O Counter-Strike: Global Offensive está mais vivo do que nunca. Centenas de milhares de jogadores casuais e competidores ávidos dão, diariamente, vida ao jogo lançado pela Valve em agosto de 2012. Ainda sim, os mais desesperados insistem em sinalizar a “morte” do CS - normalmente tendo como base a quantidade de cheaters ou a popularidade de jogos battle royale.
Para agradar e enlouquecer esses, a equipe de desenvolvedores apresentou duas grandes novidades para o CS:GO na última quinta-feira: o jogo agora é grátis e há um modo à la Fortnite e PlayerUnknown’s Battlegrounds.
Dividindo opiniões, em especial quanto ao free-to-play, essa atualização significa um futuro proveitoso para o jogo e para sua esfera competitiva. Mais pessoas vão ser atingidas por aquela que é, muito provavelmente, a melhor versão de uma das mais icônicas franquias da história do videogame.
O principal motivo é que não há mais restrições para quem quer aproveitar o CS:GO. Apesar de muita gente ter jogado nas lan-houses e “conhecer de nome”, muitas outras ainda não tiveram a oportunidade de passar momentos épicos no fundo da Dust 2.
É para elas que a Valve olha agora. Sejam veteranas das lan-houses ou crianças, adolescentes, adultos ou idosos que nunca jogaram Counter-Strike. É claro que o preço, que não chegava a R$ 30, não impedia a maioria das pessoas antes, mas com certeza fez com que muita gente sequer testasse por uma partida ou duas.
O jogo se torna muito mais convidativo ao público mainstream. A ascensão dos esports expõe, rotineiramente, um público novo ao Counter-Strike. Sua presença na mídia tradicional, na TV e em todos os cantos da internet desperta curiosidade. Quando alguém zapeia pelos canais e para em uma transmissão de CS, não é difícil de entender o conceito básico do jogo e se deixar levar pelo ritmo acelerado.

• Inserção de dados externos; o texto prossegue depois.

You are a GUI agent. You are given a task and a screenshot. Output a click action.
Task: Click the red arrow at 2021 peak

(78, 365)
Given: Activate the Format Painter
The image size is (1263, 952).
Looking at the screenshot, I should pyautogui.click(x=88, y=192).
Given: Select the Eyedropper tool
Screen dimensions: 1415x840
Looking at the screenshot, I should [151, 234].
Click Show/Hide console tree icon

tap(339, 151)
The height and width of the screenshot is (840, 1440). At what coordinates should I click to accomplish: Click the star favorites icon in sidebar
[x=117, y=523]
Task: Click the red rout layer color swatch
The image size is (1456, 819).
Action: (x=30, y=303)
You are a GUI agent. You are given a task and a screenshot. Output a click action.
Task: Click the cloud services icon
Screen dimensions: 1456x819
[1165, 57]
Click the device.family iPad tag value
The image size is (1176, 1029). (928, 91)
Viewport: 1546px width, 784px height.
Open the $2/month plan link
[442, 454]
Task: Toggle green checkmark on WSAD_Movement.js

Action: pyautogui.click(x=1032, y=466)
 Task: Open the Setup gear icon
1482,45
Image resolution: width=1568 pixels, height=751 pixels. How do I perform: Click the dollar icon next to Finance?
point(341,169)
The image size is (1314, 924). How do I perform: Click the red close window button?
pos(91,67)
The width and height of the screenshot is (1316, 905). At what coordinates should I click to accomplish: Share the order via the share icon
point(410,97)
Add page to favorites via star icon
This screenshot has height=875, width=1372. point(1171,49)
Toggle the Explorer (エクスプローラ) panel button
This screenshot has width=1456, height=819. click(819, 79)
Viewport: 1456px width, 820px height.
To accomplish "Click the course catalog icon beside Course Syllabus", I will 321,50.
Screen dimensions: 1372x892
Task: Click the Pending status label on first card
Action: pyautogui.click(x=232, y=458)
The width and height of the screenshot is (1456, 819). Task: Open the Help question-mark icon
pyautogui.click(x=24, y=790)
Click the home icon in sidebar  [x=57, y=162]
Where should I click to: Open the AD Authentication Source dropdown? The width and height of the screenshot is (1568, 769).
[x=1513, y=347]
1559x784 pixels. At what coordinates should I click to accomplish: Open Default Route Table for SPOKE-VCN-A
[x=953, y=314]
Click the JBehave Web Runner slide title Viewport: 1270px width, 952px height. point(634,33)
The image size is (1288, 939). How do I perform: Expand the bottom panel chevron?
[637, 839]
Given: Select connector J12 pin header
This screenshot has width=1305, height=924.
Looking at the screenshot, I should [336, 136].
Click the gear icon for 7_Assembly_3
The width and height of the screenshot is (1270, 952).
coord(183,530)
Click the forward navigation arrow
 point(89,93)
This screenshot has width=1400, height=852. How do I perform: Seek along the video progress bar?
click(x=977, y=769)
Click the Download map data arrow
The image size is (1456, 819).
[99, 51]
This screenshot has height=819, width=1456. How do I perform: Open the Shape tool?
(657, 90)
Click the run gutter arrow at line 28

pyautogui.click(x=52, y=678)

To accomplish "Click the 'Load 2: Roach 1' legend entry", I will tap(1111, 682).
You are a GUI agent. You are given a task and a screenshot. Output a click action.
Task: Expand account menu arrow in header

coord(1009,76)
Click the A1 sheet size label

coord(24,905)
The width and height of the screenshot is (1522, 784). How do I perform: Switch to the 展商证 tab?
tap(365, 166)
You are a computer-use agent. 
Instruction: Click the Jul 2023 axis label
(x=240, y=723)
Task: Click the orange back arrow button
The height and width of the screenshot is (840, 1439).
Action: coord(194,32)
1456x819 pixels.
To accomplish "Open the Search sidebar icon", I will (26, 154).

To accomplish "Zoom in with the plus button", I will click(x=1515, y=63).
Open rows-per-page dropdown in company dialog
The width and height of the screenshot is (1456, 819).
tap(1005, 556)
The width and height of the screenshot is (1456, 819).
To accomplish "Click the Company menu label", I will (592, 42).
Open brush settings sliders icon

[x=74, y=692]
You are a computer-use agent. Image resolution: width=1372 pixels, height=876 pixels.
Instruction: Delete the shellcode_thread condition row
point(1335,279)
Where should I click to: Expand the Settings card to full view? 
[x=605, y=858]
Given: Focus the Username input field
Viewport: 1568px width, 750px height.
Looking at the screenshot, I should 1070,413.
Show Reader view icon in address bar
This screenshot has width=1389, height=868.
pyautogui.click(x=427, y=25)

Agora, para essas pessoas, basta um computador mediano (a maioria das pessoas não precisa ou liga para 300 FPS) e a vontade de colocar as mãos no jogo. Não há mais nenhum custo e você pode, sem receio, testar algo novo. O valor relativamente baixo não era o problema antes, mas a gratuidade é muito mais convidativa para os novos jogadores.
Quem é a favor da volta do serviço pago tem como forte argumento o alto número de cheaters. Bom, eles não estão errados, mas também não é como se o dinheiro investido garantisse a ausência dos batoteiros - até porque a quantidade de hacks já era exorbitante antes da atualização, como os próprios “matadores” do CS diziam.
O novo status Prime e o VAC ainda não tiveram muito tempo para se mostrar efetivos com a nova atualização, então é difícil opinar se isso trará alguma melhora imediata. A longo prazo, é natural pensar que a integração desses dois serviços vai funcionar melhor, já que teremos um número maior de jogadores e, consequentemente, mais atenção da Valve a este quesito.
Além disso, a maioria dos hacks que ainda passam pelo VAC e o anti-cheat de outras plataformas são pagos, então o investimento financeiro não é uma barreira para muitos dos que decidem por esse caminho.
O outro grande ponto da atualização, o maior para grande parte o público, é a inserção do Danger Zone. O battle royale do CS:GO finalmente chegou e ele traz uma série de mecânicas diferentes de seus principais concorrentes. Dinheiro, reféns, quantidade reduzida de jogadores - bom ou ruim, tudo isso atrai a curiosidade do público.
E daí surgem mais novos jogadores. Ou os antigos retornam. As pessoas passam a ver o CS:GO de uma maneira diferente e dão mais chances ao jogo que estava de lado ou nunca havia sido tocado por elas. O battle royale é uma febre e as pessoas querem jogá-lo, independente se ele é o melhor ou não.
Nessa onda de jogadores de Danger Zone, alguns vão ficar para os outros modos. Ou até mesmo não gostar do battle royale e ter uma experiência legal no matchmaking. É uma porta de entrada para jogadores. De nada ela subtrai, só soma.
Mais pessoas jogando, mais pessoas assistindo, mais pessoas entrando nesse mundo. Apesar de não influenciarem diretamente a esfera competitiva, a última atualização pode alavancar uma nova geração de jogadores e espectadores do CS como esports. O jogo não estava morrendo, mas com certeza ganhou um reforço na barra de HP.